‘FREE TIBET’: The event, organized by the Taiwan-Tibet Exchange Foundation and the Taiwan Tibetan Welfare Association, began following a simple memorial to the victims
By Loa Iok-sin
STAFF REPORTER
Monday, March 10 – “Free Tibet!” “Boycott the Beijing Olympics!”: nearly 200 people — Tibetans and Taiwanese alike — shouted as they marched through streets in Taipei City to commemorate the 1959 Tibetan uprising against Chinese invasion.
“More than 100,000 [Tibetans] were killed during the 1959 uprising against Chinese rule,” Chou Mei-li, president of Taiwan Friends of Tibet (TFOT), said as she explained the importance of the event before the demonstrators departed from Sun Yat-sen Memorial Hall yesterday afternoon.
“Each year on this date, Tibetans worldwide and their supporters walk out of their homes to commemorate the day,” she said. “We, the Taiwanese, certainly won’t be absent from it.”
The parade, organized by TFOT, the Taiwan-Tibet Exchange Foundation and the Taiwan Tibetan Welfare Association, began right after a simple memorial ceremony in which Tibetans in Taiwan sang the Tibetan national anthem and Tibetan monks chanted Buddhist chants.
The marchers held up placards that read “stop Chinese colonization in Tibet” and “free Tibet,” as well as photos of some Tibetan political prisoners.
“The youngest political prisoner in the world — the Panchen Lama,” the inscription above a picture of a child on a placard said.
Gedhun Choekyi Nyima, born in 1989, was named the 11th Panchen Lama — the second-highest ranking monk in the Tibetan religion — by the Dalai Lama in 1995.
However, as soon as he was named the Panchen Lama, he disappeared and the Chinese government appointed its own Panchen Lama.

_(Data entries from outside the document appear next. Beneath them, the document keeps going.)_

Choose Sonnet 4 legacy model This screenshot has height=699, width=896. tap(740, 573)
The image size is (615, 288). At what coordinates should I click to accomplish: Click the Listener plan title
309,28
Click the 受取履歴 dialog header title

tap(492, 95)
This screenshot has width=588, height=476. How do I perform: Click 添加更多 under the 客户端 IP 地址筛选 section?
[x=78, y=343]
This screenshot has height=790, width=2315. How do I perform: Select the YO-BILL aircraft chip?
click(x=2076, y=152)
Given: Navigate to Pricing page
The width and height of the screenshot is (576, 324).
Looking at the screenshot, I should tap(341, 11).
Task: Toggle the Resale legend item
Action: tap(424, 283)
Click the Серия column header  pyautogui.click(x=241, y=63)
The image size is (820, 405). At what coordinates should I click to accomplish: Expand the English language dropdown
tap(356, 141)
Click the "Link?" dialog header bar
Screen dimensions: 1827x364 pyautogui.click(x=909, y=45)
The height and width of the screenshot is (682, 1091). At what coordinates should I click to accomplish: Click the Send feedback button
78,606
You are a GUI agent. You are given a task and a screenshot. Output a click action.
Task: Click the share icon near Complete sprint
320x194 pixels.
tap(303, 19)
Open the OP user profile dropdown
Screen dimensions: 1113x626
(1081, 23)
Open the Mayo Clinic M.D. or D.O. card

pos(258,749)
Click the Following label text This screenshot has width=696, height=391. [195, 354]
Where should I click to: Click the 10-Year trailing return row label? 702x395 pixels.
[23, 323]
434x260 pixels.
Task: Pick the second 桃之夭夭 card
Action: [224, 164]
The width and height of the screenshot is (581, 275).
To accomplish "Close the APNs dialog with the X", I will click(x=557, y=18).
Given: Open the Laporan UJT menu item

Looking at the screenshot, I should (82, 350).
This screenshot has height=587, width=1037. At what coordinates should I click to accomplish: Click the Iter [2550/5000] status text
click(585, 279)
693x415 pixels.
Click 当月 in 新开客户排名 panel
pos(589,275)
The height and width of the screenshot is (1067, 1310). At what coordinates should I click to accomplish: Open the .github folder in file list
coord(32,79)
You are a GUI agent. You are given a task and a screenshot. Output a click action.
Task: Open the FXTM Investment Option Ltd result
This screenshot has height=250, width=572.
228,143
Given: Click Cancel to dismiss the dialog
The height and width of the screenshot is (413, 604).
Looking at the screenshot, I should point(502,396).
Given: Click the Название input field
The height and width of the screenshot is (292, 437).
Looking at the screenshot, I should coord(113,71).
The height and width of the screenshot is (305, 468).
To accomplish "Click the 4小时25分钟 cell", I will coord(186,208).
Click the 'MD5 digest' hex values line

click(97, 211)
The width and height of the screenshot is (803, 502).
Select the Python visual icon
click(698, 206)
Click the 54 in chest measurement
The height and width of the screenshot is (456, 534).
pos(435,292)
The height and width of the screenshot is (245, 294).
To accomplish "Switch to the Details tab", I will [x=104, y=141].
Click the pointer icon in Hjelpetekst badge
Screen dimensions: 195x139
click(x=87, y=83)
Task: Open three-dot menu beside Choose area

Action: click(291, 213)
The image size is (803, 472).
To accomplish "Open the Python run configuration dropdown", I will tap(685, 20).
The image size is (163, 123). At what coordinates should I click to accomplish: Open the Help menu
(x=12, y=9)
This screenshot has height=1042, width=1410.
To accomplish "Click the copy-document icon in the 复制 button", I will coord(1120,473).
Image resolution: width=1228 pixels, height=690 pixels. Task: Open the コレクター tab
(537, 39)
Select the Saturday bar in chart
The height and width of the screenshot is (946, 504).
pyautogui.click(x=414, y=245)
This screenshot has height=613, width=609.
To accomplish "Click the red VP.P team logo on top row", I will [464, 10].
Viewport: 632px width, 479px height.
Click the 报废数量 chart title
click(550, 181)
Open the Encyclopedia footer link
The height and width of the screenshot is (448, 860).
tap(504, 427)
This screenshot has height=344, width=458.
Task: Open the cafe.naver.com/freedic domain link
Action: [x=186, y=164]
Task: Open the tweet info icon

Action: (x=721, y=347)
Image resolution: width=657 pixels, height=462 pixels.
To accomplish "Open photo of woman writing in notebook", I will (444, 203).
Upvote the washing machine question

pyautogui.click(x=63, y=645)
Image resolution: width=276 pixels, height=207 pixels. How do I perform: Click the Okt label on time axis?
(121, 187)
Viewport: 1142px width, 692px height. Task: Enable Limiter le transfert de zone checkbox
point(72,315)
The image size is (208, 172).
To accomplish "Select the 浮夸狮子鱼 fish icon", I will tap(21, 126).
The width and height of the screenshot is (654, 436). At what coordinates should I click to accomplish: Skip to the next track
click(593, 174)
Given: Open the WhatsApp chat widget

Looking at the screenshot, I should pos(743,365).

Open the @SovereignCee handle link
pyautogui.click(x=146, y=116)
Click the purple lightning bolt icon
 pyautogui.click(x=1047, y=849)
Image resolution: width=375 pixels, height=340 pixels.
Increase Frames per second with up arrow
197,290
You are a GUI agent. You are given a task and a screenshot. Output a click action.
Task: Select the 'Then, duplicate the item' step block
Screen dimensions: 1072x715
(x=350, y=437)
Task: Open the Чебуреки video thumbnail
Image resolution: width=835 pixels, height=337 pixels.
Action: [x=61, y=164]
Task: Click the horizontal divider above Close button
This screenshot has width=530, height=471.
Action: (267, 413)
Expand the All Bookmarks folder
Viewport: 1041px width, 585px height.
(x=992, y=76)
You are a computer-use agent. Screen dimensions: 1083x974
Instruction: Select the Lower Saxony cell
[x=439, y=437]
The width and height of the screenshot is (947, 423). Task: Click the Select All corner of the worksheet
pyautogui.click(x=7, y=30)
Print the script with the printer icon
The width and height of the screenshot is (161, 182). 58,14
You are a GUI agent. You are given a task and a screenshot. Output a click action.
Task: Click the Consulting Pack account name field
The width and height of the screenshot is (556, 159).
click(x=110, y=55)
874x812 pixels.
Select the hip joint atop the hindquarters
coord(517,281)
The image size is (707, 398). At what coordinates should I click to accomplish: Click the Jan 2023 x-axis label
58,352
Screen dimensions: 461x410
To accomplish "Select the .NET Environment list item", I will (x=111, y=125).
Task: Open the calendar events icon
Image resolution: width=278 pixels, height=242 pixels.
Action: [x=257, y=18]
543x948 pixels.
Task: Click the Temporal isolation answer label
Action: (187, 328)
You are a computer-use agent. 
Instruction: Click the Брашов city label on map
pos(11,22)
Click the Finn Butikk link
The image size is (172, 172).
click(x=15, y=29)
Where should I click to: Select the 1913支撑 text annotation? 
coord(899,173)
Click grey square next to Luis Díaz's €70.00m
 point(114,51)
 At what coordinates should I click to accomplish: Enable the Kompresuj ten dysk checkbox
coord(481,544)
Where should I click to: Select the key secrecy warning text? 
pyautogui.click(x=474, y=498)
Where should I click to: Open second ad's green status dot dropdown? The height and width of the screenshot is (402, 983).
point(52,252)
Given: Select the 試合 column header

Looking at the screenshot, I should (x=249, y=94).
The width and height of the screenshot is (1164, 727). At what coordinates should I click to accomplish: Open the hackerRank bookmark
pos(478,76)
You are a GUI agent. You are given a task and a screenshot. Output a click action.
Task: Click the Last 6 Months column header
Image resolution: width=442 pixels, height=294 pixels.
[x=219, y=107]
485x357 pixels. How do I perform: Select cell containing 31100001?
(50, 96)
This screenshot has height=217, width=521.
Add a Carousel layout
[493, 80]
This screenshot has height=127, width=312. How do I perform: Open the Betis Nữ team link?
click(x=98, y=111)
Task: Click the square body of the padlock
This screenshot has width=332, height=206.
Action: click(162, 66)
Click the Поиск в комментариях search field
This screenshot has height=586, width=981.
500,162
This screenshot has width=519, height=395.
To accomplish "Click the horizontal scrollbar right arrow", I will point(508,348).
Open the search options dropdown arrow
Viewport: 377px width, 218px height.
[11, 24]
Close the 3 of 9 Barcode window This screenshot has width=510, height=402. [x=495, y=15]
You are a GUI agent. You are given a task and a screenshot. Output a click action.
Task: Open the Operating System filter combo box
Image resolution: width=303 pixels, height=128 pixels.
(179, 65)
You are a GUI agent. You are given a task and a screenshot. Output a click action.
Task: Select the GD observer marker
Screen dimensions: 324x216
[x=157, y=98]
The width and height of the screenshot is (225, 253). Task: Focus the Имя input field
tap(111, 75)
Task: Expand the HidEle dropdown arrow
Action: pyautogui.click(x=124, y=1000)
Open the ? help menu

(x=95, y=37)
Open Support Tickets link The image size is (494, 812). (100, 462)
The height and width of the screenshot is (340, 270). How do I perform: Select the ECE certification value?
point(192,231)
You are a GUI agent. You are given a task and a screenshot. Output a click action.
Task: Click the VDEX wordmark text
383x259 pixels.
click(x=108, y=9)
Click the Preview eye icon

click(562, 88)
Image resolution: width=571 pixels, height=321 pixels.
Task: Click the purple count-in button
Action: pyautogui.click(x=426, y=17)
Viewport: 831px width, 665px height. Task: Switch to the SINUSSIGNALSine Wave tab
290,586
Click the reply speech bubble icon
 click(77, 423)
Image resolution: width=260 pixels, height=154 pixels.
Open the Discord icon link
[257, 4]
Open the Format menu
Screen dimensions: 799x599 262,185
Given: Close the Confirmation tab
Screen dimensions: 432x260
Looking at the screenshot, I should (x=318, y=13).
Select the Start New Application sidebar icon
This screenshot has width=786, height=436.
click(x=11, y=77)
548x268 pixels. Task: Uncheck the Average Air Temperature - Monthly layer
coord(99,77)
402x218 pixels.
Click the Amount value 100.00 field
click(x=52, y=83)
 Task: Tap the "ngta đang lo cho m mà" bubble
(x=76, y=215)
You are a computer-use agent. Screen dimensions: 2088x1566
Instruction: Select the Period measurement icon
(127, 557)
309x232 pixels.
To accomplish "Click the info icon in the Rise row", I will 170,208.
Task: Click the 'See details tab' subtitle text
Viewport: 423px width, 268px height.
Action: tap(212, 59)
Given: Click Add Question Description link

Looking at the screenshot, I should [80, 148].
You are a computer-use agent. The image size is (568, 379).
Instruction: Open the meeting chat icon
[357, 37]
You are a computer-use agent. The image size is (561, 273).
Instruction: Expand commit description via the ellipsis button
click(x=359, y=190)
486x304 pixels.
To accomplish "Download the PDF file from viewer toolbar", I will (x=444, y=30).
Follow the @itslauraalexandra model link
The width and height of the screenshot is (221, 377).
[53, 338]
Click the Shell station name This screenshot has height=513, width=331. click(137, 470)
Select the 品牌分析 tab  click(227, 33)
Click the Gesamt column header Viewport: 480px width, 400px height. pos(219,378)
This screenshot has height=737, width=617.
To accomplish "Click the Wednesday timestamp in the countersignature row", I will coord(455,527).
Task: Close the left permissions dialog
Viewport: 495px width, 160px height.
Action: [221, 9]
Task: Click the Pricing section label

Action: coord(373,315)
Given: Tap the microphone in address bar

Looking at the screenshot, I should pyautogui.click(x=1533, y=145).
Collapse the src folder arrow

The whereabouts of Gedhun are unknown to this day.
Another placard bore a picture of Rungyal Adrak, who openly advocated the Dalai Lama’s return to Tibet and demanded Gedhun’s release last August. As a result, he was arrested and sentenced to eight years in prison.
The procession ran into a Fuwa, the mascot of the Beijing Olympics, when they were approaching Taipei 101 Tower.
At the entrance of an exhibition hall to promote the exhibition, the exhibition organizer had someone dressed up as a Fuwa to promote the event.
As soon as the demonstrators spotted the Olympic mascot, some started to yell “Fuwa, get out” and “boycott the Beijing Olympics.”
No further exchange continued as the exhibition staff quickly pulled the Fuwa inside.
Not all participants support boycotting the Olympics.
Erinn Low, a Canadian who is studying Mandarin in Taiwan, said that athletes’ rights to fulfill their life-long dreams to take part in the Olympics should not be taken away, but added she supported the demonstration because it would raise public awareness on the Tibetan issue.
Having participated in the event in India several times, it was the first time that Dhundup Gyalpo, a Tibetan student at Tamkang University, took part in the rally in Taiwan.
He was surprised at the turnout for the parade.
“Even though there are only few Tibetans here, the support is huge,” Gyalpo said. “This just shows that the Tibetan issue is well alive.”